Die Rückführung nach Italien gilt als sicherer Weg in die
Obdachlosigkeit. Vielen, die sich um die Integration der Flüchtlinge vor
Ort bemühen, drängt sich zudem der Eindruck auf, dass nur nach Schema F
entschieden wird. Christiane Stolzenbach hat einen Brief an die
Härtefallkommission verfasst, auch Müllheims Bürgermeisterin Astrid
Siemes-Knoblich hat sich für den jungen Mann eingesetzt. Umsonst. Die
Antwort aus dem zuständigen Ministerium: Nach sechs Monaten sei noch
niemand integriert. Dabei war auch dort bekannt, dass der junge Mann die
Integrationsklasse besuchte und bereits einen Antrag auf
Arbeitserlaubnis gestellt hatte.
Für Siemes-Knoblich zeigen dieser und andere Fälle deutlich das Dilemma
der aktuellen Flüchtlingspolitik, aber auch der aktuellen Rechtslage.

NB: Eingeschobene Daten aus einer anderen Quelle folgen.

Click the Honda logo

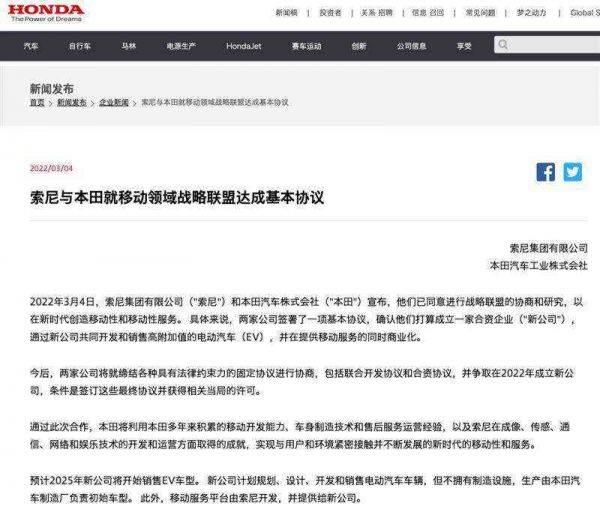46,13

Für sie ist ganz klar: "In einem Rechtsstaat muss man sich an geltende
Regeln halten." Bei der Frage, ob sie diese geltenden Regeln der
aktuellen Situation aber für noch angemessen hält, kommt von ihr
freilich ein deutliches Nein. "Wir lassen diese Menschen an den Früchten
schnuppern, aber sie dürfen letztlich doch nicht zubeißen." Diese
Situation führe zu großen menschlichen Tragödien, wie jetzt bei den
Müllheimer Flüchtlingen immer wieder zu beobachten sei. "Das ist ganz,
ganz bitter."
Die meisten der in Müllheim untergebrachten Flüchtlinge kommen aus
Afrika. Sie sind extrem motiviert, sich hier eine neue Existenz
aufzubauen. Siemes-Knoblich vergleicht diese Situation mit der
Geschichte der Auswanderer, die aufgrund von Hungersnöten,
wirtschaftlicher Misere und politischer Verfolgung im 18. Jahrhundert
aus unserer Region nach Amerika aufgebrochen sind. Auch da gab es einen
ungeheuren Willen, die Chance für einen Neuanfang zu nutzen.
Probleme sind das, das wissen natürlich auch die Rathauschefin und die
Vertreter des Helferkreises, die weit über den Müllheimer, ja eigentlich
sogar über den nationalen Horizont hinausgehen und letztlich in einer
großen gesellschaftspolitischen Debatte auf europäischer Ebene münden
müssten.
Um die aktuelle Situation etwas entschärfen zu können, wäre es laut
Siemes-Knoblich aber schon einmal sehr hilfreich, wenn mehr Kapazitäten
für die Erstaufnahme geschaffen würden – um so zu verhindern, dass
Menschen weitergeschickt werden, bei denen noch unklar ist, ob sie
überhaupt hier in Deutschland einen Asylantrag stellen können.